DIS-Project-1: Document Retrieval

Authors: Harkeerat Singh Sawhney, Jiayi Li, Alexandre Sallinen

Overview

This repo contain three different implementations of document retrieval system. If you want to get our best results please run the first implementation. The other two implementations are us trying to implement different strategies. The implementations are as follows:

1. BM25 Ranking (Best Implementation)

Filename: br.ipynb
Score: 0.77599

2. Cosine Similarity + BM25 Ranking

Filename: cosine_similarity_bm25_reraanking.py
Score: 0.68688

3. Cosine Similarity

Filename: cosine_similarity.py
Score: 0.27647

Implementations:

1. BM25 Ranking

This implementation gave us the best result. It is implemented in the notebook bm25_ranking.ipynb. This gave us the score of $0.77599$ on Kaggle. The main functions of this notebook include:

Loading and preprocessing the corpus and datasets. This section loads the corpus and the training and test datasets. It preprocesses the corpus and the datasets by using different text processing techniques such as tokenization, lemmatization, and stopword removal.
Building BM25 models for each language. This section builds BM25 models for each language using the preprocessed corpus.
Evaluating Recall@10 on the validation set. This section evaluates the Recall@10 metric on the validation set for each language.
Retrieving documents for test queries. This section retrieves documents for test queries using the BM25 models.
Generating a submission file. This section generates a submission file containing the retrieval results for test queries.

How to run the code:

Place the following three files in the same directory as this notebook: corpus.json, train.csv, test.csv
Run the notebook BM25_Ranking.ipynb, it will generate the required files and submission.csv file.

Requirements

Python 3.x
Required Libraries: pandas, numpy, scikit-learn, nltk, transformers, tqdm, joblib, konlpy

Generated Files:

Preprocessed Corpus:
- Filename: preprocessed_corpus.pkl
- Content: Pickle file containing the preprocessed corpus texts and BM25 Models and Document IDs:
BM25 Model Files:
- bm25_model_{lang}.joblib (e.g., bm25_model_en.joblib)
Document ID Files:
- doc_ids_{lang}.pkl (e.g., doc_ids_en.pkl)
Validation Queries:
- preprocessed_val_queries.pkl
- val_query_langs.pkl
Test Queries:
- preprocessed_test_queries.pkl
- test_query_langs.pkl
Submission File:
- Filename: submission.csv
- Content: CSV file containing the retrieval results for test queries.

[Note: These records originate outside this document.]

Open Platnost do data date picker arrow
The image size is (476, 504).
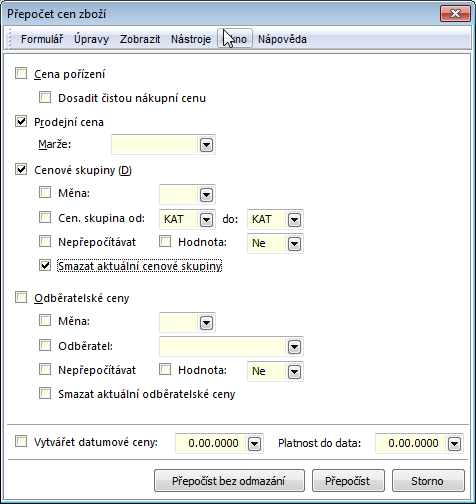click(x=454, y=444)
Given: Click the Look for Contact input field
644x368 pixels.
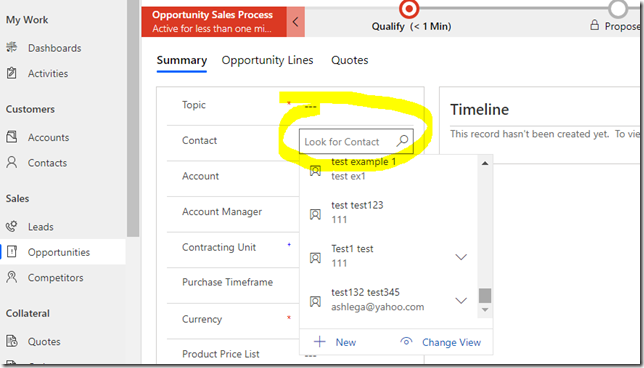Looking at the screenshot, I should click(356, 141).
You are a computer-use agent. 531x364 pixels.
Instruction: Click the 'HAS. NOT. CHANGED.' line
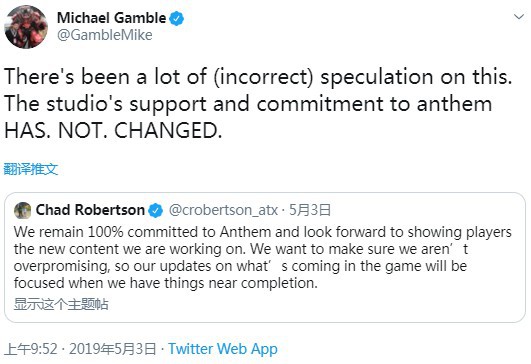click(x=113, y=130)
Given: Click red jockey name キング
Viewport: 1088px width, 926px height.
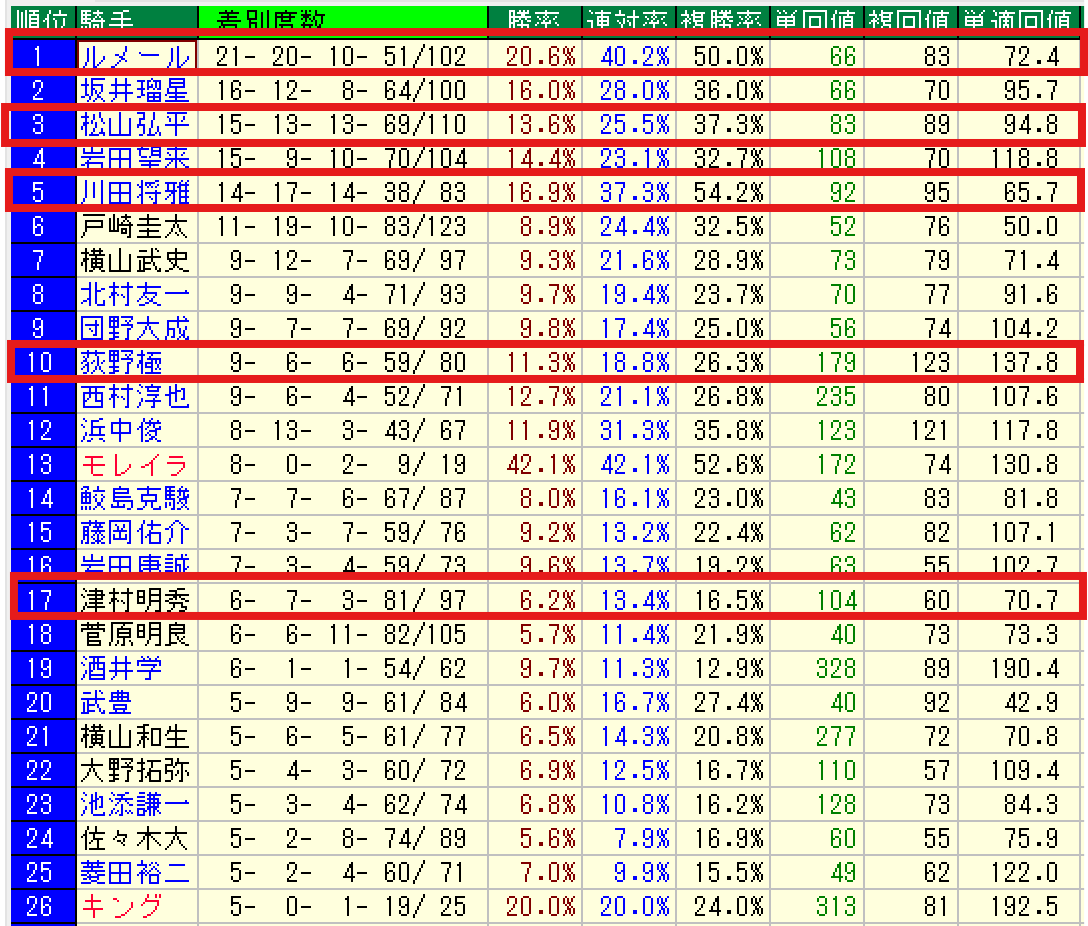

Your do not need to generate all these files again once you complete execution.

Cosine Similarity with BM25 Re-ranking

This script implements a document retrieval system that combines cosine similarity with BM25 re-ranking. The system preprocesses text data, computes term frequency (TF) and document frequency (DF) dictionaries, calculates inverse document frequency (IDF) scores, and ranks documents using cosine similarity and BM25.

Requirements

Python 3.x
Required Libraries:
pandas
numpy
nltk
torch
transformers
tqdm

Directory Setup

The whole dataset should be under the folder named data in the same directory as the script. The data folder should contain the following files:

./corpus.json/corpus.json: JSON file containing the corpus data.
./train.csv: CSV file containing the training data.
./test.csv: CSV file containing the test data.
./dev.csv: CSV file containing the validation data.

Functions

compute_tf_df_and_avgdl(corpus_df, path_to_saved_file)
- Computes the term frequency (TF), document frequency (DF), average document length (avgdl), and number of documents.
compute_idf(df_dict, num_docs)
- Computes the inverse document frequency (IDF) scores.
load_and_preprocess_queries(path_to_test_query)
- Loads and preprocesses the test queries.
rank_documents_with_cosine_similarity_and_bm25(corpus_df, test_query_df, tf_dict, idf_dict, avgdl)

Output Ranked Documents CSV:

Filename: submission.csv
Content: CSV file containing the query IDs and the ranked document IDs.

3. Document Retrieval with Cosine Similarity and Language Embedding

This project implements a document retrieval system using cosine similarity and language embeddings. The system preprocesses text data, builds an inverted index, retrieves candidate documents, and re-ranks them using multilingual embeddings.

Required Libraries:

pandas
numpy
nltk
torch
transformers
tqdm
fast_langdetect

Functions

1. split_into_sentences(text)

Splits the given text into sentences.

2. preprocess_text(text)

Preprocesses the text by detecting the language, removing stop words, and tokenizing.

3. build_inverted_index(docs)

Builds an inverted index from the given documents.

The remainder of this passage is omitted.